**AIM OF THE EXERCISE**
Please render the lines below as a Markdown table with the columns No. and Text, numbering each row and leaving out blank lines.

===== PROVIDED RECORDS =====

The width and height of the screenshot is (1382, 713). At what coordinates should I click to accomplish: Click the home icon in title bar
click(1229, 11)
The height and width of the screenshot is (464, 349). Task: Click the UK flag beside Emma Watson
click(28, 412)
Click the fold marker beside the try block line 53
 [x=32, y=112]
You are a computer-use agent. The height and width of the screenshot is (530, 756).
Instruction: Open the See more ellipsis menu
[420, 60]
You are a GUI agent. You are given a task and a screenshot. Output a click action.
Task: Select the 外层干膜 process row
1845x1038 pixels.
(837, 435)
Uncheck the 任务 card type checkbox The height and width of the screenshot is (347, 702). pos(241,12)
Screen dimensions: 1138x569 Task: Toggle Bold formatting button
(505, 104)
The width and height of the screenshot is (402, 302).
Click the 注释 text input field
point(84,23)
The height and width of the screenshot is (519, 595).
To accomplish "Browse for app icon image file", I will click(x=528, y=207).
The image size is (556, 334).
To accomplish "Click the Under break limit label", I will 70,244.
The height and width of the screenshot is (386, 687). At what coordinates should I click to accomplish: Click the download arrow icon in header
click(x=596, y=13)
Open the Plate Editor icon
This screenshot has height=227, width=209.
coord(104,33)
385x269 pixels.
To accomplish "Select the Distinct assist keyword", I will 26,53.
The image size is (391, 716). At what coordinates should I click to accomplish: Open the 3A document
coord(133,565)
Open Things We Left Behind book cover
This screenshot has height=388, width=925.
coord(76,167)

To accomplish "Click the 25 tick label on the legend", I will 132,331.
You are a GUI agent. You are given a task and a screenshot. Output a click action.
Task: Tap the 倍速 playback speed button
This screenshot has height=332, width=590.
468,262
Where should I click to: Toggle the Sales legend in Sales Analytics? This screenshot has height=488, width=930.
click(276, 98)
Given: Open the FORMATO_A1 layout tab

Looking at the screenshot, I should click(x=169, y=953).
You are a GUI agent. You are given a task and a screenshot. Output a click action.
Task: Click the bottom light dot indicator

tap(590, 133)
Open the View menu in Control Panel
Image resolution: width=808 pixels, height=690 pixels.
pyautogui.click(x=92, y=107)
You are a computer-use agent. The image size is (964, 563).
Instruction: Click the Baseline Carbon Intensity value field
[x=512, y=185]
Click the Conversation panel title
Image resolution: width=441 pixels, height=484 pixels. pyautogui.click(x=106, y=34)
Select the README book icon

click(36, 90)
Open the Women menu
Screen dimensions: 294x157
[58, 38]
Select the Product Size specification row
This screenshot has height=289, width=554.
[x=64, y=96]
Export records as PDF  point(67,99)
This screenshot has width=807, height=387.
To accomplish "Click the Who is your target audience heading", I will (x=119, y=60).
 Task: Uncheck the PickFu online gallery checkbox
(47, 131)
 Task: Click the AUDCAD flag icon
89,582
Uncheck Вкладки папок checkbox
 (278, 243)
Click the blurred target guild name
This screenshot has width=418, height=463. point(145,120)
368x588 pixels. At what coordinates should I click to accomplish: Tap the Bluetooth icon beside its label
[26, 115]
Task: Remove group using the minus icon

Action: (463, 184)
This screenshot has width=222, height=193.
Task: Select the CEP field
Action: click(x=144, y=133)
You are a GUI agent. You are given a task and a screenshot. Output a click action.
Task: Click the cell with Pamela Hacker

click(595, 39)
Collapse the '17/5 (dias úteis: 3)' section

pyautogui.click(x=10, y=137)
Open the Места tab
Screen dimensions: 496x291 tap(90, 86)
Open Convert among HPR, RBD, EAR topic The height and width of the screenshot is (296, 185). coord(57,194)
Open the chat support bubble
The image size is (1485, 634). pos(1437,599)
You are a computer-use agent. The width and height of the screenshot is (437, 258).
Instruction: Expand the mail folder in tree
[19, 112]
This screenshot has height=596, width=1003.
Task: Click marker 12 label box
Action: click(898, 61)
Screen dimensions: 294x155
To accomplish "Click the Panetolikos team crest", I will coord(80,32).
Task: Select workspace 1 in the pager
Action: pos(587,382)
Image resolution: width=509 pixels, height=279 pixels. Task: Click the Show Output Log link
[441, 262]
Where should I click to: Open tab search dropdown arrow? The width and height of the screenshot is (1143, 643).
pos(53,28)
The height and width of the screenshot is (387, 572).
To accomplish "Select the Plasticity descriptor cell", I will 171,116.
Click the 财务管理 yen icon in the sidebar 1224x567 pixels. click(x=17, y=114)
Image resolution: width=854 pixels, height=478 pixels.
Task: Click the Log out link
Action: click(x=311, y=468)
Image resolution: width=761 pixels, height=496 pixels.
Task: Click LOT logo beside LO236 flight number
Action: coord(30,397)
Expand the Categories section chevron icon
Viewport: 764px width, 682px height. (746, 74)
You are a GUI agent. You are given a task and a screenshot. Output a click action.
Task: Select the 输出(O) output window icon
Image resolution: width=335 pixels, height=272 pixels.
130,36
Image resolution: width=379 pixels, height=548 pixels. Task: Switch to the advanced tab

=====

**EXERCISE OUTPUT**
| No. | Text |
|---|---|
| 1 | The width and height of the screenshot is (1382, 713). At what coordinates should I click to accomplish: Click the home icon in title bar |
| 2 | click(1229, 11) |
| 3 | The height and width of the screenshot is (464, 349). Task: Click the UK flag beside Emma Watson |
| 4 | click(28, 412) |
| 5 | Click the fold marker beside the try block line 53 |
| 6 |  [x=32, y=112] |
| 7 | You are a computer-use agent. The height and width of the screenshot is (530, 756). |
| 8 | Instruction: Open the See more ellipsis menu |
| 9 | [420, 60] |
| 10 | You are a GUI agent. You are given a task and a screenshot. Output a click action. |
| 11 | Task: Select the 外层干膜 process row |
| 12 | 1845x1038 pixels. |
| 13 | (837, 435) |
| 14 | Uncheck the 任务 card type checkbox The height and width of the screenshot is (347, 702). pos(241,12) |
| 15 | Screen dimensions: 1138x569 Task: Toggle Bold formatting button |
| 16 | (505, 104) |
| 17 | The width and height of the screenshot is (402, 302). |
| 18 | Click the 注释 text input field |
| 19 | point(84,23) |
| 20 | The height and width of the screenshot is (519, 595). |
| 21 | To accomplish "Browse for app icon image file", I will click(x=528, y=207). |
| 22 | The image size is (556, 334). |
| 23 | To accomplish "Click the Under break limit label", I will 70,244. |
| 24 | The height and width of the screenshot is (386, 687). At what coordinates should I click to accomplish: Click the download arrow icon in header |
| 25 | click(x=596, y=13) |
| 26 | Open the Plate Editor icon |
| 27 | This screenshot has height=227, width=209. |
| 28 | coord(104,33) |
| 29 | 385x269 pixels. |
| 30 | To accomplish "Select the Distinct assist keyword", I will 26,53. |
| 31 | The image size is (391, 716). At what coordinates should I click to accomplish: Open the 3A document |
| 32 | coord(133,565) |
| 33 | Open Things We Left Behind book cover |
| 34 | This screenshot has height=388, width=925. |
| 35 | coord(76,167) |
| 36 | To accomplish "Click the 25 tick label on the legend", I will 132,331. |
| 37 | You are a GUI agent. You are given a task and a screenshot. Output a click action. |
| 38 | Task: Tap the 倍速 playback speed button |
| 39 | This screenshot has height=332, width=590. |
| 40 | 468,262 |
| 41 | Where should I click to: Toggle the Sales legend in Sales Analytics? This screenshot has height=488, width=930. |
| 42 | click(276, 98) |
| 43 | Given: Open the FORMATO_A1 layout tab |
| 44 | Looking at the screenshot, I should click(x=169, y=953). |
| 45 | You are a GUI agent. You are given a task and a screenshot. Output a click action. |
| 46 | Task: Click the bottom light dot indicator |
| 47 | tap(590, 133) |
| 48 | Open the View menu in Control Panel |
| 49 | Image resolution: width=808 pixels, height=690 pixels. |
| 50 | pyautogui.click(x=92, y=107) |
| 51 | You are a computer-use agent. The image size is (964, 563). |
| 52 | Instruction: Click the Baseline Carbon Intensity value field |
| 53 | [x=512, y=185] |
| 54 | Click the Conversation panel title |
| 55 | Image resolution: width=441 pixels, height=484 pixels. pyautogui.click(x=106, y=34) |
| 56 | Select the README book icon |
| 57 | click(36, 90) |
| 58 | Open the Women menu |
| 59 | Screen dimensions: 294x157 |
| 60 | [58, 38] |
| 61 | Select the Product Size specification row |
| 62 | This screenshot has height=289, width=554. |
| 63 | [x=64, y=96] |
| 64 | Export records as PDF  point(67,99) |
| 65 | This screenshot has width=807, height=387. |
| 66 | To accomplish "Click the Who is your target audience heading", I will (x=119, y=60). |
| 67 |  Task: Uncheck the PickFu online gallery checkbox |
| 68 | (47, 131) |
| 69 |  Task: Click the AUDCAD flag icon |
| 70 | 89,582 |
| 71 | Uncheck Вкладки папок checkbox |
| 72 |  (278, 243) |
| 73 | Click the blurred target guild name |
| 74 | This screenshot has width=418, height=463. point(145,120) |
| 75 | 368x588 pixels. At what coordinates should I click to accomplish: Tap the Bluetooth icon beside its label |
| 76 | [26, 115] |
| 77 | Task: Remove group using the minus icon |
| 78 | Action: (463, 184) |
| 79 | This screenshot has width=222, height=193. |
| 80 | Task: Select the CEP field |
| 81 | Action: click(x=144, y=133) |
| 82 | You are a GUI agent. You are given a task and a screenshot. Output a click action. |
| 83 | Task: Click the cell with Pamela Hacker |
| 84 | click(595, 39) |
| 85 | Collapse the '17/5 (dias úteis: 3)' section |
| 86 | pyautogui.click(x=10, y=137) |
| 87 | Open the Места tab |
| 88 | Screen dimensions: 496x291 tap(90, 86) |
| 89 | Open Convert among HPR, RBD, EAR topic The height and width of the screenshot is (296, 185). coord(57,194) |
| 90 | Open the chat support bubble |
| 91 | The image size is (1485, 634). pos(1437,599) |
| 92 | You are a computer-use agent. The width and height of the screenshot is (437, 258). |
| 93 | Instruction: Expand the mail folder in tree |
| 94 | [19, 112] |
| 95 | This screenshot has height=596, width=1003. |
| 96 | Task: Click marker 12 label box |
| 97 | Action: click(898, 61) |
| 98 | Screen dimensions: 294x155 |
| 99 | To accomplish "Click the Panetolikos team crest", I will coord(80,32). |
| 100 | Task: Select workspace 1 in the pager |
| 101 | Action: pos(587,382) |
| 102 | Image resolution: width=509 pixels, height=279 pixels. Task: Click the Show Output Log link |
| 103 | [441, 262] |
| 104 | Where should I click to: Open tab search dropdown arrow? The width and height of the screenshot is (1143, 643). |
| 105 | pos(53,28) |
| 106 | The height and width of the screenshot is (387, 572). |
| 107 | To accomplish "Select the Plasticity descriptor cell", I will 171,116. |
| 108 | Click the 财务管理 yen icon in the sidebar 1224x567 pixels. click(x=17, y=114) |
| 109 | Image resolution: width=854 pixels, height=478 pixels. |
| 110 | Task: Click the Log out link |
| 111 | Action: click(x=311, y=468) |
| 112 | Image resolution: width=761 pixels, height=496 pixels. |
| 113 | Task: Click LOT logo beside LO236 flight number |
| 114 | Action: coord(30,397) |
| 115 | Expand the Categories section chevron icon |
| 116 | Viewport: 764px width, 682px height. (746, 74) |
| 117 | You are a GUI agent. You are given a task and a screenshot. Output a click action. |
| 118 | Task: Select the 输出(O) output window icon |
| 119 | Image resolution: width=335 pixels, height=272 pixels. |
| 120 | 130,36 |
| 121 | Image resolution: width=379 pixels, height=548 pixels. Task: Switch to the advanced tab |